SSIS Flat File Import with different file layouts

  • I have a flat file which I need to import into three different tables in SQL Server, and I want to use SSIS and SQL 2008 R2. The flat file is pipe delimited. The first record could be one of three values (WITH DIFFERENT COLUMNS), which determines the table I need to put it in - and it will tell me the layout of that record as well. So each line of the flat file will be one of three different layouts. I'm wondering if this is possible - and how I would do this using SSIS. Thanks in advance.

    For example, let's say

    F1 has Name, City, State, Zip;

    F2 has Account#, TotalSales, RepName; and

    F3 has ID#, Color

    Here is what the file I want to import and transform looks like:

    F3|313|Blue

    F3|112|Red

    F1|John Smith|New York|NY|10001

    F3|415|Yellow

    F2|123300|210000.00|Barney

    F1|Fred Johnson|Boston|MA|01234

    F2|331206|300500.00|Silvia

  • Read the whole file in as one column, then use a conditional split to split the data stream into 3 flows.

    For each flow, use a script component to split out a row into it's respective columns.

    Finally write each flow to its own destination.

    Need an answer? No, you need a question
    My blog at https://sqlkover.com.
    MCSE Business Intelligence - Microsoft Data Platform MVP

  • Koen Verbeeck (3/1/2011)


    Read the whole file in as one column, then use a conditional split to split the data stream into 3 flows.

    For each flow, use a script component to split out a row into it's respective columns.

    Finally write each flow to its own destination.

    Koen... this is no reflection on you. Your suggestion is perfect.

    I'm just ticked at the lack of programming in SSIS and I'm amazed that something like SSIS, which is supposedly the definitive tool for ETL in SQL Server, still requires the use of a bloody script component. If that's what's necessary, folks might just as well do it all in T-SQL. 😉

    --Jeff Moden


    RBAR is pronounced "ree-bar" and is a "Modenism" for Row-By-Agonizing-Row.
    First step towards the paradigm shift of writing Set Based code:
    ________Stop thinking about what you want to do to a ROW... think, instead, of what you want to do to a COLUMN.

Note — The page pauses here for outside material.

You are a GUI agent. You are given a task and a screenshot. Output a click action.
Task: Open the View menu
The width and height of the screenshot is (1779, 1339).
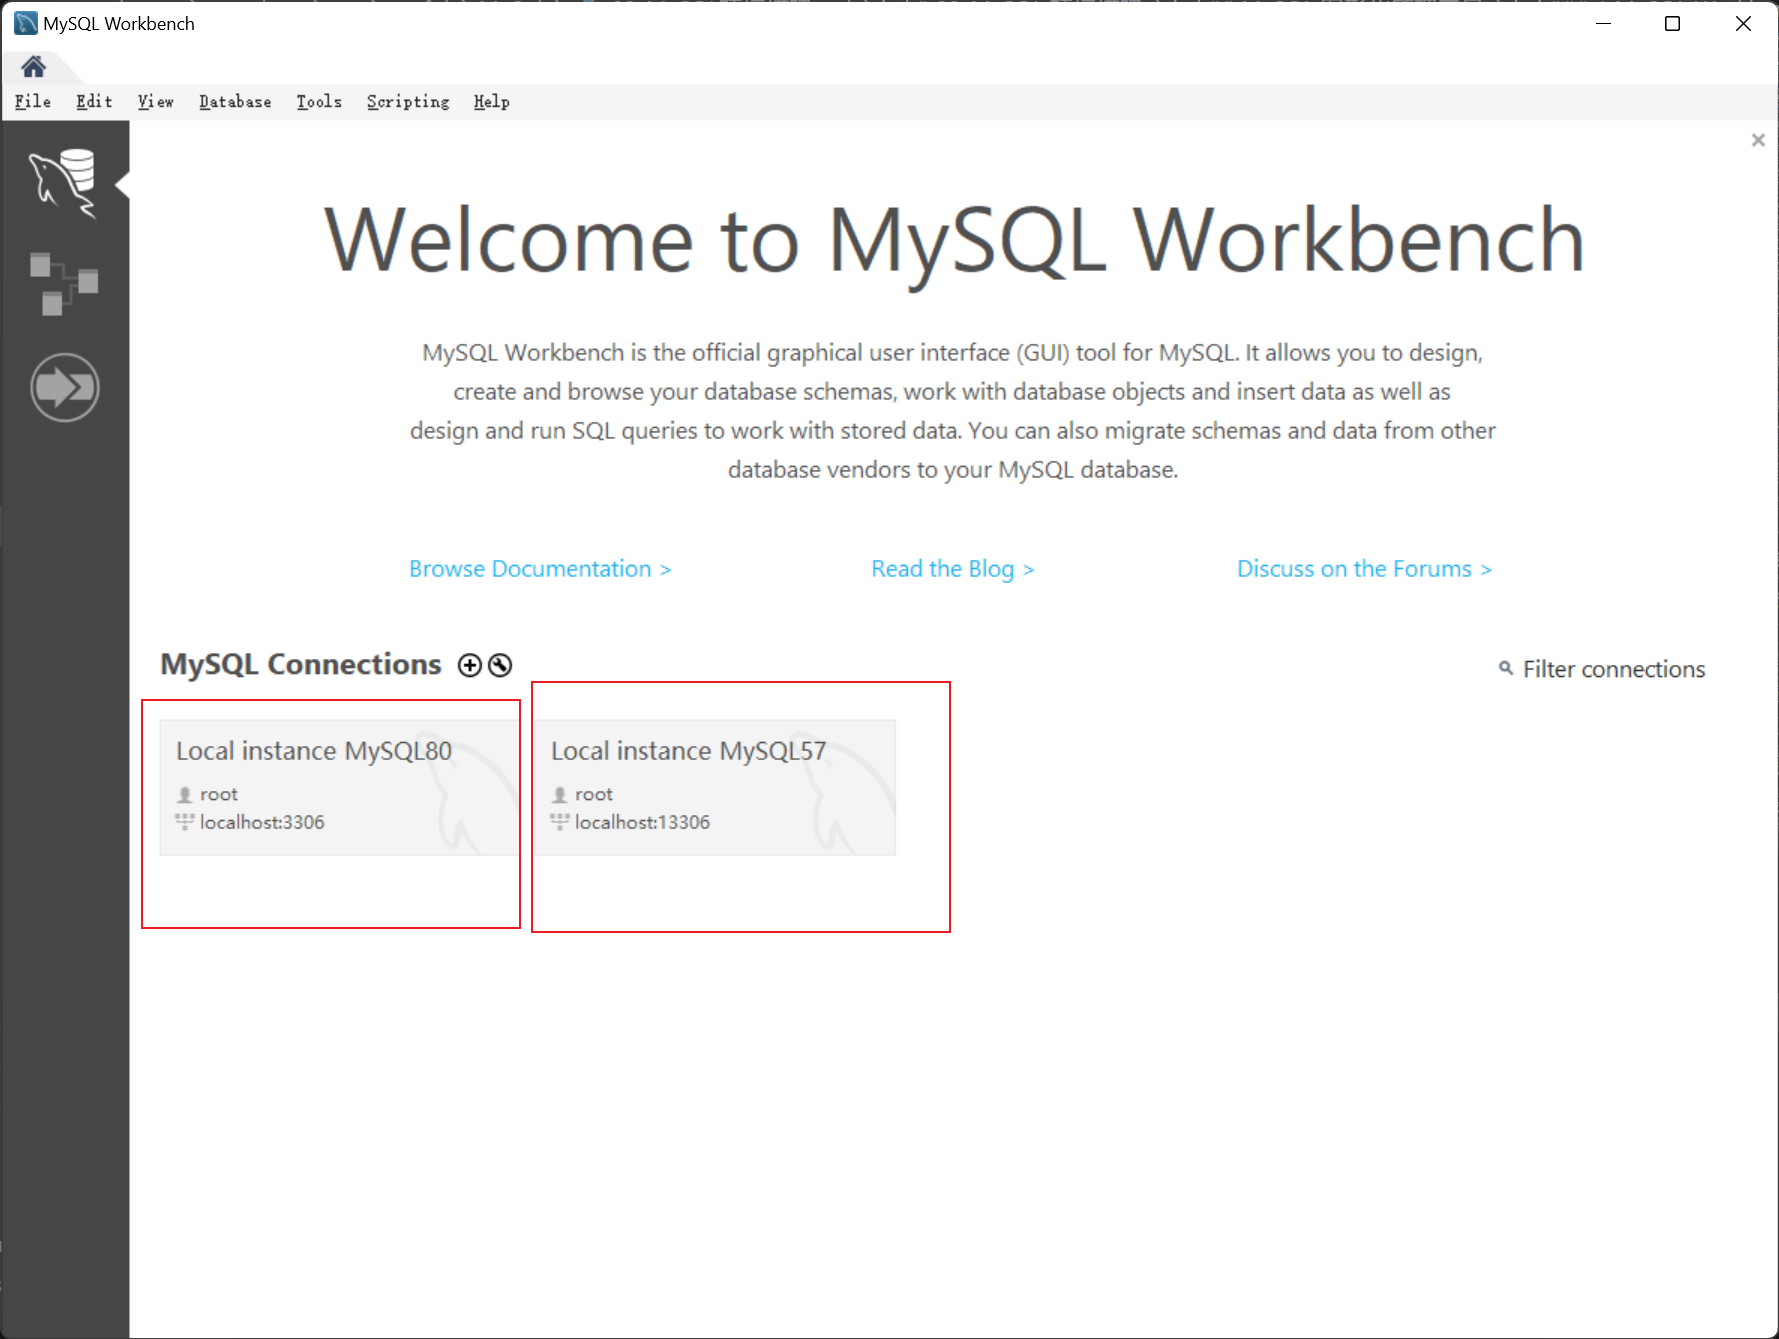pos(155,102)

    Change is inevitable... Change for the better is not.


    Helpful Links:
    How to post code problems
    How to Post Performance Problems
    Create a Tally Function (fnTally)

  • Jeff Moden (3/1/2011)


    Koen... this is no reflection on you. Your suggestion is perfect.

    I know. 😎

    😀

    Jeff Moden (3/1/2011)


    I'm just ticked at the lack of programming in SSIS and I'm amazed that something like SSIS, which is supposedly the definitive tool for ETL in SQL Server, still requires the use of a bloody script component. If that's what's necessary, folks might just as well do it all in T-SQL. 😉

    You can look at it from a different perspective:

    <salesmode on>you can extend SSIS beyond the limits with the full .NET capacity! </salesmode off>

    I suggested the script component because it will be non-blocking and thus blazingly fast, as each row is parsed in memory.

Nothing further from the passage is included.